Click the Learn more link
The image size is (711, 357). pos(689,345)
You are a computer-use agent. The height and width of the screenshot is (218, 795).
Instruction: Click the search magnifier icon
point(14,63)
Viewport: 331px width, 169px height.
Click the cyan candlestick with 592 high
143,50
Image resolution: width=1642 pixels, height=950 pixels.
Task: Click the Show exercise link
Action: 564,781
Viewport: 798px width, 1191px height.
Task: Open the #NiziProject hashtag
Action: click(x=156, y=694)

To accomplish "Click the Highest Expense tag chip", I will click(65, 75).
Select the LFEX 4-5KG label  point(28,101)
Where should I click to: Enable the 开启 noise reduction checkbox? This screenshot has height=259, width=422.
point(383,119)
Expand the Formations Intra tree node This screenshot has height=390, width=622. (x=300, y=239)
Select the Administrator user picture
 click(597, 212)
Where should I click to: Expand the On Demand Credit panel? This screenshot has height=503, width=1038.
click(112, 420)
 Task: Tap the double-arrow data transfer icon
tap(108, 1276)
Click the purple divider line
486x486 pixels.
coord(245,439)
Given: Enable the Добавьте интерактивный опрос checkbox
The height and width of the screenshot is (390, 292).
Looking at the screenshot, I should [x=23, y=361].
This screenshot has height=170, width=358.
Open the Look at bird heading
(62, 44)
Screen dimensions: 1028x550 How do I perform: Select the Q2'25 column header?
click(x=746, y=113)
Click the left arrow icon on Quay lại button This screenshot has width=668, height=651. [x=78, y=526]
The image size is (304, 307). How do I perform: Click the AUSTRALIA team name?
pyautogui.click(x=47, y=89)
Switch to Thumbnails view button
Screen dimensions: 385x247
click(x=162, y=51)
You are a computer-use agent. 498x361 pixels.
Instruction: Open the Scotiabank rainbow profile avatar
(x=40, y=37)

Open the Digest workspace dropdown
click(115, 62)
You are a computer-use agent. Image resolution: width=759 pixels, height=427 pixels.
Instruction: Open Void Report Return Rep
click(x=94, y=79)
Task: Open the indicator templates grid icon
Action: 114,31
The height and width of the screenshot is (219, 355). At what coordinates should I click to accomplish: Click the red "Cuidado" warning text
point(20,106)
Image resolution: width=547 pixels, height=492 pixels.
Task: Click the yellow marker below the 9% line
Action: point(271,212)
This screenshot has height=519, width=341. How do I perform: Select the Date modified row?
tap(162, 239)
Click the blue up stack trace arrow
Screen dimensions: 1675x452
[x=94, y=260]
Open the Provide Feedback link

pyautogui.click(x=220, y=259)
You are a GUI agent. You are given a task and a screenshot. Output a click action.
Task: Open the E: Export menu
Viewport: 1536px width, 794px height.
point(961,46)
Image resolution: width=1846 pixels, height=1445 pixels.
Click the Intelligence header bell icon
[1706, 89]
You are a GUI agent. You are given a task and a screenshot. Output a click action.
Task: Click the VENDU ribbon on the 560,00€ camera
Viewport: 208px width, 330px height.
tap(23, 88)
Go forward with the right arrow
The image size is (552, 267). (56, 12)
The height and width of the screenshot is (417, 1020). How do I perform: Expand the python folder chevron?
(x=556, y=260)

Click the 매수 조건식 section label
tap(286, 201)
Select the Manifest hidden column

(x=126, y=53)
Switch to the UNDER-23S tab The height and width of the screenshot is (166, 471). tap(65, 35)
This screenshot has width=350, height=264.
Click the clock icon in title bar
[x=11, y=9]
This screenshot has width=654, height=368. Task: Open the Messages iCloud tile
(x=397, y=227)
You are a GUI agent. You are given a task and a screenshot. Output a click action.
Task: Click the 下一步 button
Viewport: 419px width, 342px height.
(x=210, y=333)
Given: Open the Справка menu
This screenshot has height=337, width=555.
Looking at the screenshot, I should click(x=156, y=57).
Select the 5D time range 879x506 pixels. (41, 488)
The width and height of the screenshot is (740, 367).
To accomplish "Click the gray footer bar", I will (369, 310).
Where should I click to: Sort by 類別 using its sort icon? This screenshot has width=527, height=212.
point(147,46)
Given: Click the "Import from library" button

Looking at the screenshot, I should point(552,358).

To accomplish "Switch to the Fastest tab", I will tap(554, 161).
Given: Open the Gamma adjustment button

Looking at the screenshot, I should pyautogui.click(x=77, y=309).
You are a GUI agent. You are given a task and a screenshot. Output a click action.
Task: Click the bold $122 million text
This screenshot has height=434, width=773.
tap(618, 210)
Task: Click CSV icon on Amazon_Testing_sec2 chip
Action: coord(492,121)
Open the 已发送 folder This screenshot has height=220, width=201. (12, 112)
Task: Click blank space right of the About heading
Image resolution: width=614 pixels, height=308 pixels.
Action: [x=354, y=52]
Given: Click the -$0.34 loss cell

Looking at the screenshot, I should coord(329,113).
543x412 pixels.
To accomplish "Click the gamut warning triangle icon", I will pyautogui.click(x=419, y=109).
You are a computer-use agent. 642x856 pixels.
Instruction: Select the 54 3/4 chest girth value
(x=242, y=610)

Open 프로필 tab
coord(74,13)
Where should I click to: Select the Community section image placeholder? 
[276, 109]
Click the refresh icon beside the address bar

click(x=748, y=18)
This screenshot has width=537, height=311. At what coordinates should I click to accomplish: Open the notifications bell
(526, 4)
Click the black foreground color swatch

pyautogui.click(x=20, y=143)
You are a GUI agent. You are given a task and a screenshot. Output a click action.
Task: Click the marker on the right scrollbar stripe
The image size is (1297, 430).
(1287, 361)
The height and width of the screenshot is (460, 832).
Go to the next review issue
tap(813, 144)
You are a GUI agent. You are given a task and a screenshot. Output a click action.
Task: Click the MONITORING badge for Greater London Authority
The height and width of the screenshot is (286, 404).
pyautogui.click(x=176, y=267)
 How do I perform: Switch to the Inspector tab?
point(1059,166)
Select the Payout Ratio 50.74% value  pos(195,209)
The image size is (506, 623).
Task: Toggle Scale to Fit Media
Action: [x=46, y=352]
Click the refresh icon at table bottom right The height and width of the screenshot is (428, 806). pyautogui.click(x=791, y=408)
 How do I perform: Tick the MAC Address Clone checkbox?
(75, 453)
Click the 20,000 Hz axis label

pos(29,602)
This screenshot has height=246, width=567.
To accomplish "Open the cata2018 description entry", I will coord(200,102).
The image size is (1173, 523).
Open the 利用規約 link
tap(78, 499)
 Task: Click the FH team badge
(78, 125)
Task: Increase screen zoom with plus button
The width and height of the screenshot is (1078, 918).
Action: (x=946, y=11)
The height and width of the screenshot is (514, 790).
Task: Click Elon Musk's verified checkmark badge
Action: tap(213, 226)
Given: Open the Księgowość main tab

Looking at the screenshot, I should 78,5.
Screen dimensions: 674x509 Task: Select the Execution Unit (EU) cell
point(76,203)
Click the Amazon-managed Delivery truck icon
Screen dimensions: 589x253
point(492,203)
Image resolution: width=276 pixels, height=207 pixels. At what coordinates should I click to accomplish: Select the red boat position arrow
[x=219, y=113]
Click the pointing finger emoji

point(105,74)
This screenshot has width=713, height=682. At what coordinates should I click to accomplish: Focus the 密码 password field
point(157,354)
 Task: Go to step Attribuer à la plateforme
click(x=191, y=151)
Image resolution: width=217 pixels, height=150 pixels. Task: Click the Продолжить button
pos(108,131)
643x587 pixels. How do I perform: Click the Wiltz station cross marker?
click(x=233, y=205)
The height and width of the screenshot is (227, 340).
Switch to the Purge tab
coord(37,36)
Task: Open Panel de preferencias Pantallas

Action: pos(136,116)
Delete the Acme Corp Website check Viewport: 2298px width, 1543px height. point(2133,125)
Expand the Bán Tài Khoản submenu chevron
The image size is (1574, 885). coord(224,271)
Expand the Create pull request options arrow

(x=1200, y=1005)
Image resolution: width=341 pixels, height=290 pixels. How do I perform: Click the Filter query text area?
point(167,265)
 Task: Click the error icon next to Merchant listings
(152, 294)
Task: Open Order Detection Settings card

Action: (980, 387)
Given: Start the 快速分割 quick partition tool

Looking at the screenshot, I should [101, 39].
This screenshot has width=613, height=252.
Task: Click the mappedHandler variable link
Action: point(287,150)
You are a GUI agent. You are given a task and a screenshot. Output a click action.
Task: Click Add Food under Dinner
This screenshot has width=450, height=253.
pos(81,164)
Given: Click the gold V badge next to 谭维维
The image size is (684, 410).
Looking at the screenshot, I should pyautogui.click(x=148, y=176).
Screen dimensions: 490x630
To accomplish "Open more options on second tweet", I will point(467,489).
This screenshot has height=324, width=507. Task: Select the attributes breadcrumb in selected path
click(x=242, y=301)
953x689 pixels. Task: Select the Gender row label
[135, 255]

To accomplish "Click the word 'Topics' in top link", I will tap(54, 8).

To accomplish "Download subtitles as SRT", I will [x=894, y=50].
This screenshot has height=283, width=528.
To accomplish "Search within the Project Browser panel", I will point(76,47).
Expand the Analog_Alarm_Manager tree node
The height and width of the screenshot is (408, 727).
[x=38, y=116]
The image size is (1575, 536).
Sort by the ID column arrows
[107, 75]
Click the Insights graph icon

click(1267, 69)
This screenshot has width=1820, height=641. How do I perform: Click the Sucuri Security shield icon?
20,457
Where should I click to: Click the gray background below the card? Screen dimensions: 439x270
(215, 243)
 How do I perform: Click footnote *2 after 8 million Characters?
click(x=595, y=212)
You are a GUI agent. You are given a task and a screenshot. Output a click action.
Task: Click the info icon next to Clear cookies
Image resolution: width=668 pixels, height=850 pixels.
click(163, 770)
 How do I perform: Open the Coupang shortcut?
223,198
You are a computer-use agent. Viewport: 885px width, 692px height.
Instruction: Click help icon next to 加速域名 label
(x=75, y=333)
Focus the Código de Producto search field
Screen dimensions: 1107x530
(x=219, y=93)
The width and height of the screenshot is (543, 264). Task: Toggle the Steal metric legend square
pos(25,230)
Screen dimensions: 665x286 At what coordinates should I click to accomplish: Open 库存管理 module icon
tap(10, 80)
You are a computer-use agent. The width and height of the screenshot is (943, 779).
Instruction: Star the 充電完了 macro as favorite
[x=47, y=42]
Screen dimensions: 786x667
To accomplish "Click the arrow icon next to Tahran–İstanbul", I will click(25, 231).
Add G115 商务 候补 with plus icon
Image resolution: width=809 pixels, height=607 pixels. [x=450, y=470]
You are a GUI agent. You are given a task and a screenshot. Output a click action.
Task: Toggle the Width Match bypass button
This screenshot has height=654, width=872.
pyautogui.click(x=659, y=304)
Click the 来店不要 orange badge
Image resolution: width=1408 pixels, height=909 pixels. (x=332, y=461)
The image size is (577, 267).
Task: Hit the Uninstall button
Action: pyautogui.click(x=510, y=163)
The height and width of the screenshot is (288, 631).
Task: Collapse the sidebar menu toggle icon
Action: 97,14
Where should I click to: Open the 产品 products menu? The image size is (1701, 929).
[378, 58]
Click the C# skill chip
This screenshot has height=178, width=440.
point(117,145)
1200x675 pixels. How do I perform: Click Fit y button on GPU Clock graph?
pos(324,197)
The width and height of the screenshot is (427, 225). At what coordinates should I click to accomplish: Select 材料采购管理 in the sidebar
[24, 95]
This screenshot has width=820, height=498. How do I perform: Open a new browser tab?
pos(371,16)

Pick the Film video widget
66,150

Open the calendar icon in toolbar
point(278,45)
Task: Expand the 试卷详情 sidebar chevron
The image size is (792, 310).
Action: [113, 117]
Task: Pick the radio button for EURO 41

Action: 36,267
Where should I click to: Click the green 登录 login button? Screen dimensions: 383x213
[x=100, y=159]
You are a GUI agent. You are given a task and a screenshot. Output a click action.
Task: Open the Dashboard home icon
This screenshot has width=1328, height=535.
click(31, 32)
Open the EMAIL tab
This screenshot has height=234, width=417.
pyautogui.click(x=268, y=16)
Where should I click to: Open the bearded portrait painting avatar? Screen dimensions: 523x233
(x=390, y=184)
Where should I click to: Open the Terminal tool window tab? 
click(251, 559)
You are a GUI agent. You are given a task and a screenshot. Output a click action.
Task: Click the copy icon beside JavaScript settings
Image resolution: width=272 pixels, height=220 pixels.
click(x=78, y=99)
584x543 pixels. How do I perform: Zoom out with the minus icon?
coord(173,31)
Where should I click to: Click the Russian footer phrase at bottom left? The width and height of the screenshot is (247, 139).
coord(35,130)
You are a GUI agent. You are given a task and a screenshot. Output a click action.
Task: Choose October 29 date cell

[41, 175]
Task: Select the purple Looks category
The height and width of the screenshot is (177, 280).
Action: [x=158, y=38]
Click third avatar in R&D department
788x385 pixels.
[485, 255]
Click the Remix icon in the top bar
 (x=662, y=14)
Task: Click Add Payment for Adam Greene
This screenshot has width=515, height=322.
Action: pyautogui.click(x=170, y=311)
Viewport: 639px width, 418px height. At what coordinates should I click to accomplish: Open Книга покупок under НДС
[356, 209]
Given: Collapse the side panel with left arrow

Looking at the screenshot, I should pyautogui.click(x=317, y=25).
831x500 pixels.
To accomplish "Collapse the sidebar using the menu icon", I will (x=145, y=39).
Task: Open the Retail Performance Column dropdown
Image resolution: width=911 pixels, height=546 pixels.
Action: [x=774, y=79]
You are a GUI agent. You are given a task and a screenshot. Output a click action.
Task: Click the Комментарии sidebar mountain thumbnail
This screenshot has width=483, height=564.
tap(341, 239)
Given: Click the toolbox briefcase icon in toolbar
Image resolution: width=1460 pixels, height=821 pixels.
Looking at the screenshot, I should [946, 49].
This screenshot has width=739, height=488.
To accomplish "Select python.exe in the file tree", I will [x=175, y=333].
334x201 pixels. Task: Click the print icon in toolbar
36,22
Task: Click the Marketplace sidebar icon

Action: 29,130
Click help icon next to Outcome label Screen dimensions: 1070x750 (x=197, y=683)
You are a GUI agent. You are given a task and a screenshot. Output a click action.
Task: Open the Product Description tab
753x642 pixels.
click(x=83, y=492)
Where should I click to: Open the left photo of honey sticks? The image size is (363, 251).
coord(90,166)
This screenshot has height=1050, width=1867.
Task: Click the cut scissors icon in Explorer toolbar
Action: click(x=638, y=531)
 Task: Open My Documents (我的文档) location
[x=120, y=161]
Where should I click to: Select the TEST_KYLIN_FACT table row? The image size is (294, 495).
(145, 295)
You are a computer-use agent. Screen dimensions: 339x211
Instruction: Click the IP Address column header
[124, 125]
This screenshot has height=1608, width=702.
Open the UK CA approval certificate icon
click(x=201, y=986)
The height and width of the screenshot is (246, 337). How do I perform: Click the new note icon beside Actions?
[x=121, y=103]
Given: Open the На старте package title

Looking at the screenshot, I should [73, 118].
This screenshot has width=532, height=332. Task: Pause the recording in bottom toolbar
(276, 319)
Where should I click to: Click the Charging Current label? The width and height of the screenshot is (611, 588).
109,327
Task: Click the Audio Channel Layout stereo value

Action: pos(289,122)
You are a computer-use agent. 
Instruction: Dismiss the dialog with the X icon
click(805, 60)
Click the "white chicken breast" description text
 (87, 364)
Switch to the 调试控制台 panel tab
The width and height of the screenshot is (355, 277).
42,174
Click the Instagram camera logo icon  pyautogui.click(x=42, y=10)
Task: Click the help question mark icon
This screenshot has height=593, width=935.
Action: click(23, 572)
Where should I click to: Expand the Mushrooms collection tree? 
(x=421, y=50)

***

*Work instructions:* Lay out the lines of the material starting at the line that contains "Screen dimensions: 786x667" and ending at the line that contains "(x=390, y=184)" as a numbered list, leaving out blank lines.

*Complete output:*
1. Screen dimensions: 786x667
2. To accomplish "Click the arrow icon next to Tahran–İstanbul", I will click(25, 231).
3. Add G115 商务 候补 with plus icon
4. Image resolution: width=809 pixels, height=607 pixels. [x=450, y=470]
5. You are a GUI agent. You are given a task and a screenshot. Output a click action.
6. Task: Toggle the Width Match bypass button
7. This screenshot has height=654, width=872.
8. pyautogui.click(x=659, y=304)
9. Click the 来店不要 orange badge
10. Image resolution: width=1408 pixels, height=909 pixels. (x=332, y=461)
11. The image size is (577, 267).
12. Task: Hit the Uninstall button
13. Action: pyautogui.click(x=510, y=163)
14. The height and width of the screenshot is (288, 631).
15. Task: Collapse the sidebar menu toggle icon
16. Action: 97,14
17. Where should I click to: Open the 产品 products menu? The image size is (1701, 929).
18. [378, 58]
19. Click the C# skill chip
20. This screenshot has height=178, width=440.
21. point(117,145)
22. 1200x675 pixels. How do I perform: Click Fit y button on GPU Clock graph?
23. pos(324,197)
24. The width and height of the screenshot is (427, 225). At what coordinates should I click to accomplish: Select 材料采购管理 in the sidebar
25. [24, 95]
26. This screenshot has width=820, height=498. How do I perform: Open a new browser tab?
27. pos(371,16)
28. Pick the Film video widget
29. 66,150
30. Open the calendar icon in toolbar
31. point(278,45)
32. Task: Expand the 试卷详情 sidebar chevron
33. The image size is (792, 310).
34. Action: [113, 117]
35. Task: Pick the radio button for EURO 41
36. Action: 36,267
37. Where should I click to: Click the green 登录 login button? Screen dimensions: 383x213
38. [x=100, y=159]
39. You are a GUI agent. You are given a task and a screenshot. Output a click action.
40. Task: Open the Dashboard home icon
41. This screenshot has width=1328, height=535.
42. click(31, 32)
43. Open the EMAIL tab
44. This screenshot has height=234, width=417.
45. pyautogui.click(x=268, y=16)
46. Where should I click to: Open the bearded portrait painting avatar? Screen dimensions: 523x233
47. (x=390, y=184)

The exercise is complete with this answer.